Exhibit 3: Big Data Platform Evolution

“We have seen that many organizations tend to build big data platforms with advanced and unnecessary features from day one, which increases the technology cost of ownership. Big data platform deployment should start with a minimum viable platform and evolve based on business and technology requirements. In the early stages of building the platform, organizations should implement a robust data governance and management layer that ensures data quality, privacy, security, and compliance with local and regional data laws.”
 Anthony Cassab, Data Consulting Director at Artefact

Guidelines for a Future-Proof Big Data Platform

A big data platform should be built according to key architectural guidelines to ensure that it is future-proof, allowing for easy scalability of resources, portability across different on-premise and cloud infrastructures, upgrade and replacement of services, and expansion of data collection and sharing mechanisms.

  • Modular data layers: All platform layers should be well defined and integrated, from the data ingestion layer to the data visualization and BI layer. Each layer should leverage best-in-class services or tools, which typically requires that the architecture doesn’t rely on a “black box” solution and allows for the configuration and integration of standalone tools and services that provide specific functionality.

  • Containerized applications: The platform should containerize data ingestion, processing, and analysis procedures and applications using orchestration platforms like Kubernetes. Containers offer a logical packaging mechanism in which applications can be abstracted from the runtime environment allowing run of containerized workloads on various types of infrastructure. This facilitates portability of platform applications across different on-premise and cloud infrastructures and deployment across multiple clouds.

  • Microservices-based architecture: Platform applications should be broken down into microservices, each serving a specific function and interacting with each other. This facilitates build and maintenance of applications, allows independent deployment and scaling of microservices, and enables rapid and frequent delivery of large complex applications.

  • Standard services and tools: The selection of tools and services for the platform should focus on shared industry standards (open standards) and reduce reliance on those that are specific to any single technology vendor. For example, the platform should include cloud services that are common to multiple cloud service providers. This facilitates migration across different on-premise and cloud infrastructures and multi-cloud deployments, reducing cost and time.

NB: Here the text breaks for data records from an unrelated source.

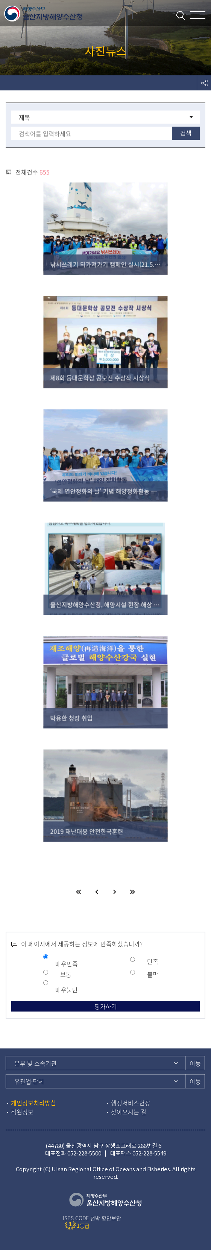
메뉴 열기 (197, 15)
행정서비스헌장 (130, 1102)
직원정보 (22, 1111)
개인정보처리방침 (33, 1102)
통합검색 (178, 15)
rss (9, 173)
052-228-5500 (84, 1153)
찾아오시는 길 (128, 1111)
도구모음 (204, 82)
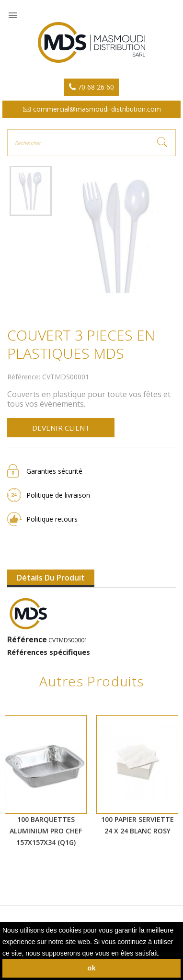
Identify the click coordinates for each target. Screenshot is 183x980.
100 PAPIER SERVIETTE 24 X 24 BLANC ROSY (137, 825)
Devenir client (61, 428)
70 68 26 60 (91, 86)
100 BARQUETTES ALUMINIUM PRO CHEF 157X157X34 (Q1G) (46, 831)
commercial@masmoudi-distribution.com (92, 109)
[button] (162, 954)
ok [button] (92, 968)
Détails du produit (51, 577)
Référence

  • Robust data governance: From the outset, the platform should incorporate a robust data governance framework in the form of governance tools, services, processes, controls, and rules that ensure continued monitoring and improvement of data quality, secure access to data and data analytics, privacy protection, compliant storage and processing, and standardized data and metadata management. This facilitates the scaling of platform resources and capabilities, and facilitates the broad adoption of data analytics solutions and the use of available datasets.

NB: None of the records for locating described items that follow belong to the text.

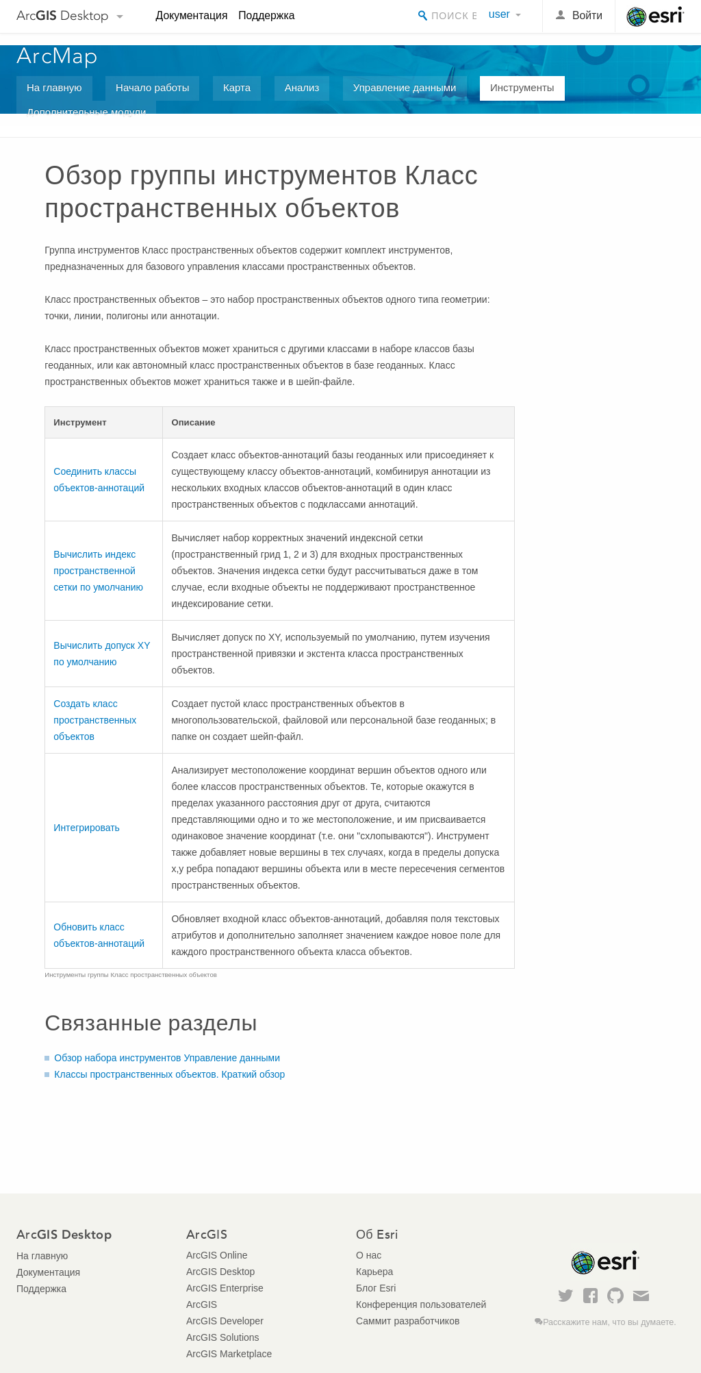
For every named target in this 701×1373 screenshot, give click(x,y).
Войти (587, 15)
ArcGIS (201, 1304)
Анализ (302, 87)
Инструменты (522, 87)
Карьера (374, 1271)
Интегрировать (86, 827)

“An adaptable and modular platform that can scale as business needs evolve is preferable to a “black box” platform that is well integrated but allows limited customization. These platform architectures can be built fully or partially in the cloud to leverage the benefits of cloud computing, such as scalability and cost efficiency, while also meeting the privacy and security requirements of data protection regulations.”
Faisal Najmuddin, Data Engineering Manager at Artefact

In summary, a big data platform brings multiple benefits to organizations, such as centralizing data sources, enabling advanced data analytics solutions, and providing enterprise-wide access to data analytics solutions and sources. However, implementing a big data platform entails a number of strategic decisions, such as choosing the right infrastructure(s), adopting a future-proof architecture, selecting standard and “migratable” services, carefully considering data protection regulations, and finally, defining an optimal evolution plan that’s closely linked to business requirements and maximizes return on data investment.